And despite VW’s best efforts to make the Cabriolet sportier, you could say the same about the handling. It’s more prone to wallowing in corners than the Golf Cabriolet is, and suffers from more chassis flex and body roll.
In that sense, the Beetle definitely doesn’t feel sporty – at least not as sporty as the Golf – but unfortunately it doesn’t ride quite so well, either. Over potholes and large ridges, the Cabriolet shimmies and crashes more than you’d expect. It does smooth out rougher motorway surfaces, though, and impressive refinement with the roof raised adds to the car’s decent long-distance cruising ability.
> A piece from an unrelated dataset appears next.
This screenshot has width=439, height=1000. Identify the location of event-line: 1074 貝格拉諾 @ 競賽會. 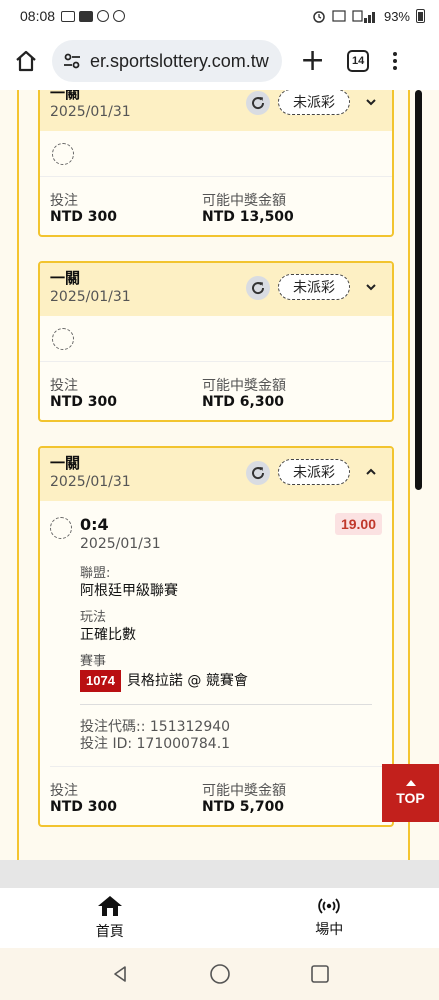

There are other compromises to be found, such as the small 225-litre boot and how the folded soft-top restricts your over-the-shoulder visibility. However, typical Beetle buyers tend to favour style over practicality, so those issues will pose them less of a problem.
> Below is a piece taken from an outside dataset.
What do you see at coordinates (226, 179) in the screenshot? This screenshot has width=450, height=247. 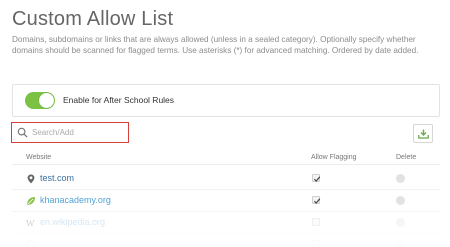 I see `table-row: test.com` at bounding box center [226, 179].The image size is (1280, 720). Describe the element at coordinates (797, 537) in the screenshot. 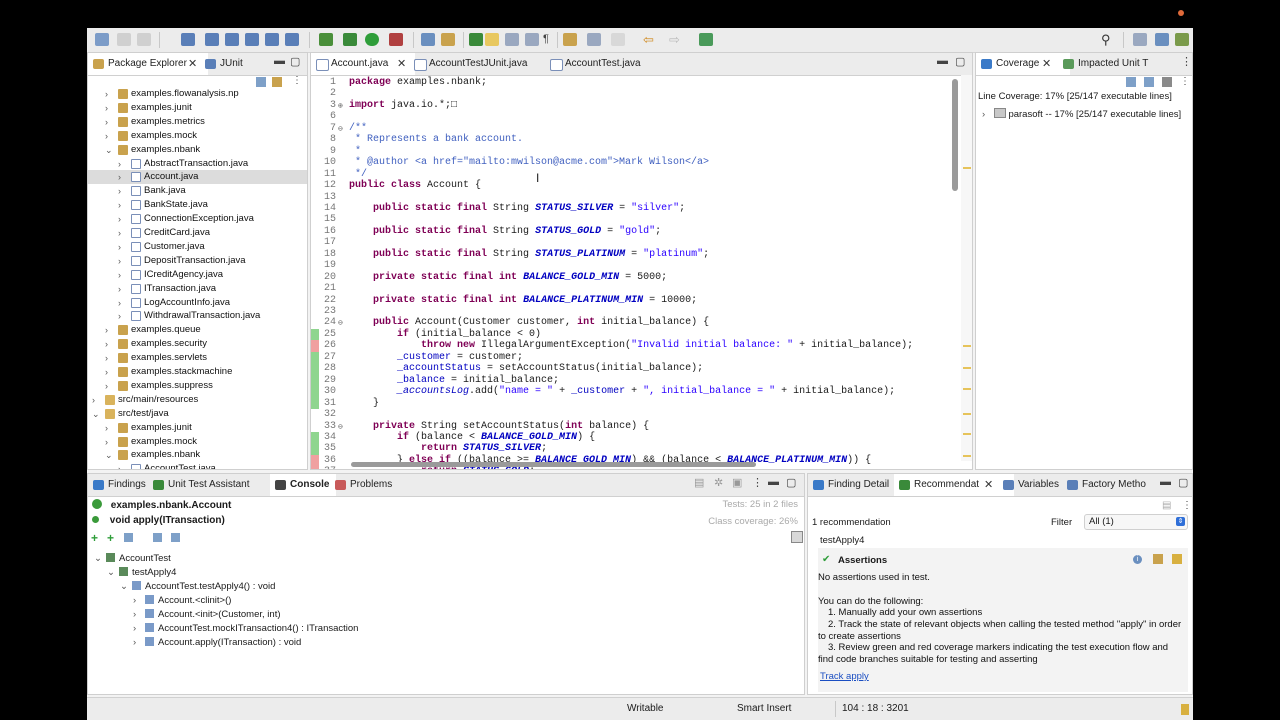

I see `collapse-tree-icon` at that location.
There’s definitely a place for the new Beetle in VW’s soft-top line-up. It’ll cost you £24,050 with this 1.4 TSI engine in top-of-the-range Sport spec, while the Golf Cabriolet will set you back £25,645 in similar GT trim.
So while it may not be quite as rounded or engaging as the Golf, and trails on quality, the Beetle is undoubtedly stylish and a good deal cheaper to buy.